ACTIVITY: Nothing but the entries, copied exactly, should appear in the response.

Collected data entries
-.-.-

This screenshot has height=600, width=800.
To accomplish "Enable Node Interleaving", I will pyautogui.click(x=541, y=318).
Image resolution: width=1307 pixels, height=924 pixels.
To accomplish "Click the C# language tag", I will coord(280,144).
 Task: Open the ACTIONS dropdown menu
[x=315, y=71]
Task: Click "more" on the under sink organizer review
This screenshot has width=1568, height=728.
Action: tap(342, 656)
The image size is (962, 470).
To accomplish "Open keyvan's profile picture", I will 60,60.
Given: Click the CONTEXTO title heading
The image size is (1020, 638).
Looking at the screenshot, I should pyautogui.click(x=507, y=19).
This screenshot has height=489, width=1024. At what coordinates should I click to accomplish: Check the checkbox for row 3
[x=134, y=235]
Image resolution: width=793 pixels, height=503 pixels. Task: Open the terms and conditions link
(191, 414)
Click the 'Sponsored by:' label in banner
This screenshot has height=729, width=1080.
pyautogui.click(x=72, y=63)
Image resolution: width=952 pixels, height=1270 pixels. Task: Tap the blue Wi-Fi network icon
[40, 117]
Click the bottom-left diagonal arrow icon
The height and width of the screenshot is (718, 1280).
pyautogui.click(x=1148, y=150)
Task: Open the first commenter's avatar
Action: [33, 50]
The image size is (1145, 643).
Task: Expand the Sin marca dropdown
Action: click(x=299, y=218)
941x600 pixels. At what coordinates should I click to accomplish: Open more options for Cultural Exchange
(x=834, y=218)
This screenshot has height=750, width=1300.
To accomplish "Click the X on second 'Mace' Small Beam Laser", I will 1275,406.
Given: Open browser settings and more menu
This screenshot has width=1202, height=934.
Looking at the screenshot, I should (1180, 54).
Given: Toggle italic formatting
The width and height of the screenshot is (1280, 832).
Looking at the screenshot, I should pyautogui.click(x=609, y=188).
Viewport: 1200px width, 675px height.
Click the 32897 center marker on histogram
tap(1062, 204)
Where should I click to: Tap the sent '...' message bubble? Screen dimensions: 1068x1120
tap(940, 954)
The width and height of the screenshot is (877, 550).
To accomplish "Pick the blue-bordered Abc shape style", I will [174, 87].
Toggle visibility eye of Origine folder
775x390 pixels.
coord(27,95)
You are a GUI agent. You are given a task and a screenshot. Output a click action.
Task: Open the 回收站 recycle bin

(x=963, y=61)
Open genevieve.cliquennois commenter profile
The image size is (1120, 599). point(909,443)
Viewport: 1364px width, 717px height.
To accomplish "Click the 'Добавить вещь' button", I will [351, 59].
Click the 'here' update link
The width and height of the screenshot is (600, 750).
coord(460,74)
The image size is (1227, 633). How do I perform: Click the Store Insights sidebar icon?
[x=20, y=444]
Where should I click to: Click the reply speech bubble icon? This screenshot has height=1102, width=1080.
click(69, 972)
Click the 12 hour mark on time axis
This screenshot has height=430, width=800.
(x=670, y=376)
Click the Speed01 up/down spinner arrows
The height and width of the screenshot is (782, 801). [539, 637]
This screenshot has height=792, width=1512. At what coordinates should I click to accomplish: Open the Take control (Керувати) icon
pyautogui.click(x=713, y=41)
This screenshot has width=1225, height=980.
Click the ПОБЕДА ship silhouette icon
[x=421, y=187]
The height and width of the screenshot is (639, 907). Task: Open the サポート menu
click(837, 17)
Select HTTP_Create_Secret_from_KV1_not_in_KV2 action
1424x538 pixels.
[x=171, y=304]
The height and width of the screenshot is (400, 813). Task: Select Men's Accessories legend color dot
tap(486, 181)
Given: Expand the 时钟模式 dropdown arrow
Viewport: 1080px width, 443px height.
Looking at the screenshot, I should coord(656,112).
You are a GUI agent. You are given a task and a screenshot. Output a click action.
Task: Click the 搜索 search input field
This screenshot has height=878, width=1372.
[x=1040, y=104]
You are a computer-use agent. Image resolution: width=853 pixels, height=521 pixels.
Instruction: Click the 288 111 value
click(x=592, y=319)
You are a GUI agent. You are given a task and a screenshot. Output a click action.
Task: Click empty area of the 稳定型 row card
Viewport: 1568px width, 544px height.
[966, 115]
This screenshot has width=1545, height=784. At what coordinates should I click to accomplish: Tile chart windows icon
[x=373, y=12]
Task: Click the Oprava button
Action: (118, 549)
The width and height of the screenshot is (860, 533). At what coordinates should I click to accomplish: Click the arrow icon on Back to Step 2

-.-.-

RESPONSE:
This screenshot has height=600, width=800.
To accomplish "Enable Node Interleaving", I will pyautogui.click(x=541, y=318).
Image resolution: width=1307 pixels, height=924 pixels.
To accomplish "Click the C# language tag", I will coord(280,144).
 Task: Open the ACTIONS dropdown menu
[x=315, y=71]
Task: Click "more" on the under sink organizer review
This screenshot has width=1568, height=728.
Action: tap(342, 656)
The image size is (962, 470).
To accomplish "Open keyvan's profile picture", I will 60,60.
Given: Click the CONTEXTO title heading
The image size is (1020, 638).
Looking at the screenshot, I should pyautogui.click(x=507, y=19).
This screenshot has height=489, width=1024. At what coordinates should I click to accomplish: Check the checkbox for row 3
[x=134, y=235]
Image resolution: width=793 pixels, height=503 pixels. Task: Open the terms and conditions link
(191, 414)
Click the 'Sponsored by:' label in banner
This screenshot has height=729, width=1080.
pyautogui.click(x=72, y=63)
Image resolution: width=952 pixels, height=1270 pixels. Task: Tap the blue Wi-Fi network icon
[40, 117]
Click the bottom-left diagonal arrow icon
The height and width of the screenshot is (718, 1280).
pyautogui.click(x=1148, y=150)
Task: Open the first commenter's avatar
Action: [33, 50]
The image size is (1145, 643).
Task: Expand the Sin marca dropdown
Action: click(x=299, y=218)
941x600 pixels. At what coordinates should I click to accomplish: Open more options for Cultural Exchange
(x=834, y=218)
This screenshot has height=750, width=1300.
To accomplish "Click the X on second 'Mace' Small Beam Laser", I will 1275,406.
Given: Open browser settings and more menu
This screenshot has width=1202, height=934.
Looking at the screenshot, I should (1180, 54).
Given: Toggle italic formatting
The width and height of the screenshot is (1280, 832).
Looking at the screenshot, I should pyautogui.click(x=609, y=188).
Viewport: 1200px width, 675px height.
Click the 32897 center marker on histogram
tap(1062, 204)
Where should I click to: Tap the sent '...' message bubble? Screen dimensions: 1068x1120
tap(940, 954)
The width and height of the screenshot is (877, 550).
To accomplish "Pick the blue-bordered Abc shape style", I will [174, 87].
Toggle visibility eye of Origine folder
775x390 pixels.
coord(27,95)
You are a GUI agent. You are given a task and a screenshot. Output a click action.
Task: Open the 回收站 recycle bin

(x=963, y=61)
Open genevieve.cliquennois commenter profile
The image size is (1120, 599). point(909,443)
Viewport: 1364px width, 717px height.
To accomplish "Click the 'Добавить вещь' button", I will [351, 59].
Click the 'here' update link
The width and height of the screenshot is (600, 750).
coord(460,74)
The image size is (1227, 633). How do I perform: Click the Store Insights sidebar icon?
[x=20, y=444]
Where should I click to: Click the reply speech bubble icon? This screenshot has height=1102, width=1080.
click(69, 972)
Click the 12 hour mark on time axis
This screenshot has height=430, width=800.
(x=670, y=376)
Click the Speed01 up/down spinner arrows
The height and width of the screenshot is (782, 801). [539, 637]
This screenshot has height=792, width=1512. At what coordinates should I click to accomplish: Open the Take control (Керувати) icon
pyautogui.click(x=713, y=41)
This screenshot has width=1225, height=980.
Click the ПОБЕДА ship silhouette icon
[x=421, y=187]
The height and width of the screenshot is (639, 907). Task: Open the サポート menu
click(837, 17)
Select HTTP_Create_Secret_from_KV1_not_in_KV2 action
1424x538 pixels.
[x=171, y=304]
The height and width of the screenshot is (400, 813). Task: Select Men's Accessories legend color dot
tap(486, 181)
Given: Expand the 时钟模式 dropdown arrow
Viewport: 1080px width, 443px height.
Looking at the screenshot, I should coord(656,112).
You are a GUI agent. You are given a task and a screenshot. Output a click action.
Task: Click the 搜索 search input field
This screenshot has height=878, width=1372.
[x=1040, y=104]
You are a computer-use agent. Image resolution: width=853 pixels, height=521 pixels.
Instruction: Click the 288 111 value
click(x=592, y=319)
You are a GUI agent. You are given a task and a screenshot. Output a click action.
Task: Click empty area of the 稳定型 row card
Viewport: 1568px width, 544px height.
[966, 115]
This screenshot has width=1545, height=784. At what coordinates should I click to accomplish: Tile chart windows icon
[x=373, y=12]
Task: Click the Oprava button
Action: (118, 549)
The width and height of the screenshot is (860, 533). At what coordinates should I click to accomplish: Click the arrow icon on Back to Step 2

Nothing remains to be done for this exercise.